Karar yazarı Etyen Mahçupyan, TSK'daki cunta yapılanması tarafından düzenlenen darbe girişimiyle ilgili olarak " Gülen örgütlenmesi bu ülkede en uzun vadeli, planlı ve rasyonel düşünen, kendi amacına yönelik olarak en ‘bilinçli’ adımları atmış organizasyondu. Devlet bile böyle bir bütünlüğe ve iç tutarlılığa sahip değildi" dedi. "Son yılların gerginliği araçsallaştıran ortamı siyasi partilerin birbirleri nezdinde partner olma şansını epeyce azalttı. Yine de demokrasi açığımızın en kolay telafi edilebilecek kısmı budur" diyen Mahçupyan "Aksi halde olacak olan az çok belli. Devletin kurumları daha da hastalıklı hale gelecek, kuralları yozlaşacak, insanları fırsatçı ve korumacı bir yaklaşıma savrulacak, yönetim ilkeleri anlamını yitirecek, iç yapılanmada daha da cemaatçiliğe kayılacak ve bir fetret zihniyetine teslim olunacak" ifadesini kullandı. Mahçupyan "Bir elli yıl sonra yine aynı şeyler yaşanacak ve tarih de sizi pek onur duyulmayacak bir biçimde diğerlerinin arasında saymakla yetinecek" diye yazdı.

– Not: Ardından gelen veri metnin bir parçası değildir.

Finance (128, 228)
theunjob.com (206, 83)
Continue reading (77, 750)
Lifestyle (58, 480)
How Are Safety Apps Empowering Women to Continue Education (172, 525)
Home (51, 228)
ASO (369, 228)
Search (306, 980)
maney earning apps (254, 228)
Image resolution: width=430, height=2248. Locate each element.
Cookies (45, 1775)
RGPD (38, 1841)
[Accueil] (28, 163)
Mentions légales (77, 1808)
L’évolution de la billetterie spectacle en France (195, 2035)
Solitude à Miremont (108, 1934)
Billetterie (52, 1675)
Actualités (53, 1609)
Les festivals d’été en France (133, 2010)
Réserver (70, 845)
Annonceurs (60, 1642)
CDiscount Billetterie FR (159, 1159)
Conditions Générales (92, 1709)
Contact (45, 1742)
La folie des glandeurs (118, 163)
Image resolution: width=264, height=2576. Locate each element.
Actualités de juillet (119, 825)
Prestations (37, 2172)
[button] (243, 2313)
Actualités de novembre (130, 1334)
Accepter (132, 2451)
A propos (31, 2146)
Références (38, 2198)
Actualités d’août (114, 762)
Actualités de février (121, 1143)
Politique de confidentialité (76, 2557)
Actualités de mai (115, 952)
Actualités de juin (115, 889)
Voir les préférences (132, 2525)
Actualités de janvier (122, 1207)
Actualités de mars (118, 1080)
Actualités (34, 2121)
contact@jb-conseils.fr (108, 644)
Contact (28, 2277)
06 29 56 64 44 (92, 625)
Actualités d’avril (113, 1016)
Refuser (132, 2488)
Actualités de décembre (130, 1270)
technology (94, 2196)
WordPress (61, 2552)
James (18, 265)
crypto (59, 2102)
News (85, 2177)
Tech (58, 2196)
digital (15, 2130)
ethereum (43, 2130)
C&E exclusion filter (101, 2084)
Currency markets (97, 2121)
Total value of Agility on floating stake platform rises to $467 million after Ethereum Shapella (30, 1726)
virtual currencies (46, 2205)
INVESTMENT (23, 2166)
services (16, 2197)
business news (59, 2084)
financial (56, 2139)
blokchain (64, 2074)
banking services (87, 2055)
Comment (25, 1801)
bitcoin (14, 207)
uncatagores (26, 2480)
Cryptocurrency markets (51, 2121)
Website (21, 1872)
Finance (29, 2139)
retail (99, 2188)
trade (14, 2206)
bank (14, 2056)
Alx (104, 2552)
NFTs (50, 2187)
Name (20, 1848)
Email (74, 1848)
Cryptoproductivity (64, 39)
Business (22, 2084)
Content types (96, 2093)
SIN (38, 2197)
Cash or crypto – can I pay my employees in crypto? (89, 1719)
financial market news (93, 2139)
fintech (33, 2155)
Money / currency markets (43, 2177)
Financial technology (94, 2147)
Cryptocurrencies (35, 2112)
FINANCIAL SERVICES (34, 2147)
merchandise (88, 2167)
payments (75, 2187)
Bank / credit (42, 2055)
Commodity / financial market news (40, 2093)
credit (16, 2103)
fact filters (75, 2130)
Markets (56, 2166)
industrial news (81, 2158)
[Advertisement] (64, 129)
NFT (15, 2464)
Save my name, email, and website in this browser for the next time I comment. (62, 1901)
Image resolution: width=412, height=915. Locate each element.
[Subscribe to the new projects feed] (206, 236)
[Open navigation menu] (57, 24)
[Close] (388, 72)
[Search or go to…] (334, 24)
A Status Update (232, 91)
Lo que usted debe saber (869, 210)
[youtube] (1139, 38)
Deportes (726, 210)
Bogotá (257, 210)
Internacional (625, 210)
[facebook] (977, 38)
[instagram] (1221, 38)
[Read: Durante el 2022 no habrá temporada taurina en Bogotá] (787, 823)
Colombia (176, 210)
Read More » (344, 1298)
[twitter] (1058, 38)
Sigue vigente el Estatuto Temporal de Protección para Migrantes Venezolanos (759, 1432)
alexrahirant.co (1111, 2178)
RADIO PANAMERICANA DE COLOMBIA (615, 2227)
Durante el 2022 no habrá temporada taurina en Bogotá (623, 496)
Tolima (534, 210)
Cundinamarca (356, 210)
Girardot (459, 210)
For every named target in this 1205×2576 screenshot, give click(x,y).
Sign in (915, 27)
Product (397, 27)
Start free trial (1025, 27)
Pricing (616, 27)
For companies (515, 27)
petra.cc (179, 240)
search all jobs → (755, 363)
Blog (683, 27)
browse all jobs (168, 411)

Etyen Mahçupyan'ın "Gülencilerin tasfiyesi nasıl yapılmalı" başlığıyla yayımlanan (14 Ekim 2016) yazısı şöyle:
Şu gerçeği işin başında itiraf etmemiz lazım: Gülen örgütlenmesi bu ülkede en uzun vadeli, planlı ve rasyonel düşünen, kendi amacına yönelik olarak en ‘bilinçli’ adımları atmış organizasyondu. Devlet bile böyle bir bütünlüğe ve iç tutarlılığa sahip değildi. Buna maneviyat zeminini ve onun eklediği motivasyonu koyduğunuzda belki de bu örgüt Türkiye’nin başarıya kilitlenmiş tek yapılanmasıydı. Kötü niyetli olması ve sonuçta işi cinayete kadar vardıran bir gözü dönmüşlükle davranması diğer gerçeği bize unutturmasın…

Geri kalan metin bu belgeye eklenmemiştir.